Risk Factors.  In connection with the new business and the appointment of a new Chairman and Chief Executive Officer, Section 3 of the Agreement is deleted in its entirety and replaced with the following:
 
3.           RISKS RELATING TO THE ORGANIZATION AND COMMON STOCK OF THE COMPANY
 
The Company is an exploration stage company and has only recently commenced exploration activities on its claims.  It expects to incur operating losses for the foreseeable future.

The Company’s evaluation of Yavapai County, Arizona mining claim up to this point is primarily a result of historical exploration data.    Although it has made field observations, the Company has not yet commenced an exploration program.   Accordingly, it is not yet in a position to evaluate the likelihood that its business will be successful.  It has not earned any revenues as of the date of this report. Potential investors should be aware of the difficulties normally encountered by new mineral exploration companies and the high rate of failure of such enterprises. The likelihood of success must be considered in light of the problems, expenses, difficulties, complications and delays encountered in connection with the exploration of the mineral properties that it plans to undertake. These potential problems include, but are not limited to, unanticipated problems relating to exploration, and additional costs and expenses that may exceed current estimates. Prior to completion of its exploration stage, the Company anticipates that it will incur increased operating expenses without realizing any revenues. It expects to incur significant losses into the foreseeable future. It recognizes that if it is unable to generate significant revenues from development and production of minerals from the claims, it will not be able to earn profits or continue operations. There is no history upon which to base any assumption as to the likelihood that the Company will prove successful, and it is doubtful that it will generate any operating revenues or ever achieve profitable operations. If the Company is unsuccessful in addressing these risks, its business will most likely fail.

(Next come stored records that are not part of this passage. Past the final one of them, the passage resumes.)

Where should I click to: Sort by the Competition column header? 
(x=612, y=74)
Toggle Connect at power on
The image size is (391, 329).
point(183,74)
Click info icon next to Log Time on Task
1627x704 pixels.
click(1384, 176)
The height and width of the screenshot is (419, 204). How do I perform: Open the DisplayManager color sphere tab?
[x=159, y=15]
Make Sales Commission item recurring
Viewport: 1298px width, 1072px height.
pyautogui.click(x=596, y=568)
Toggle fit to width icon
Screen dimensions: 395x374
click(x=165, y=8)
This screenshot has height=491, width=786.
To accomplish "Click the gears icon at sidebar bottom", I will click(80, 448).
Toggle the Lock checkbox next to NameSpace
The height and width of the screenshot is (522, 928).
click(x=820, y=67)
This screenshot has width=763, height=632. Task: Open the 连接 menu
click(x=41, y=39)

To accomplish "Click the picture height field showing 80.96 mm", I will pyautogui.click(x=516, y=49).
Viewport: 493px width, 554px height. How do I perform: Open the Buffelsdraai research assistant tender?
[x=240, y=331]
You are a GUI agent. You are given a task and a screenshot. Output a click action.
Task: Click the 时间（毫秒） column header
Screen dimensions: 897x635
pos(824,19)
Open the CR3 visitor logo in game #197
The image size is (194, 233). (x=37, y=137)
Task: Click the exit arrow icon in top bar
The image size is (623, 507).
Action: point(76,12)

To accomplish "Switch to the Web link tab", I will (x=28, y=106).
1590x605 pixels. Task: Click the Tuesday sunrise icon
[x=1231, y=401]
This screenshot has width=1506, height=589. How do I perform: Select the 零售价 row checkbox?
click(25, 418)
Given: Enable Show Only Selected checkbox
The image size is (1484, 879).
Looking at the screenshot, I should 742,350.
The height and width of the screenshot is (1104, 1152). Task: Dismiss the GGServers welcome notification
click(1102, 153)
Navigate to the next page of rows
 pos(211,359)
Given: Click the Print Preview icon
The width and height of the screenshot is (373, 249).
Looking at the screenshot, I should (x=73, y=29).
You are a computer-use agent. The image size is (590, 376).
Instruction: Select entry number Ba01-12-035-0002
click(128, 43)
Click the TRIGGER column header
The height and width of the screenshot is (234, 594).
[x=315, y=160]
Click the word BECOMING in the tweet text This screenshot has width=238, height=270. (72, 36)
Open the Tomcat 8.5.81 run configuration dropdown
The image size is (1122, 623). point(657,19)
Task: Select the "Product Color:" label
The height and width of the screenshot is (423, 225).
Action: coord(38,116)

Because the Company has not surveyed the Yavapai County, Arizona mining claim, it may discover mineralization on the claim that is not within its claim boundaries.
 
While the Company has conducted mineral claim title searches, this should not be construed as a guarantee of claims boundaries. Until the claims are surveyed, the precise location of the boundaries of the claims may be in doubt. If the Company discovers mineralization that is close to the claims boundaries, it is possible that some or all of the mineralization may occur outside the boundaries. In such a case the Company would not have the right to extract those minerals.

Silver mining involves significant production and operational risks.
 
Silver mining involves significant production and operational risks, including those related to uncertain mineral exploration success, unexpected geological or mining conditions, the difficulty of development of new deposits, unfavorable climate conditions, equipment or service failures, current unavailability of or delays in installing and commissioning plants and equipment, import or customs delays and other general operating risks.  Commencement of mining can reveal mineralization or geologic formations, including higher than expected
 
 
 

 
content of other minerals that can be difficult to separate from silver, which can result in unexpectedly low recovery rates.

Problems may also arise due to the quality or failure of locally obtained equipment or interruptions to services (such as power, water, fuel or transport or processing capacity) or technical support, which could result in the failure to achieve expected target dates for exploration, or could cause production activities to require greater capital expenditure to achieve expected recoveries.

Many of these production and operational risks are beyond the Company’s control. Delays in commencing successful mining activities, disruptions in production and low recovery rates could have adverse effects on results of operations, cash flows and financial condition.

Mineral exploration and development inherently involves significant and irreducible financial risks. The Company may suffer from the failure to find and develop profitable mines.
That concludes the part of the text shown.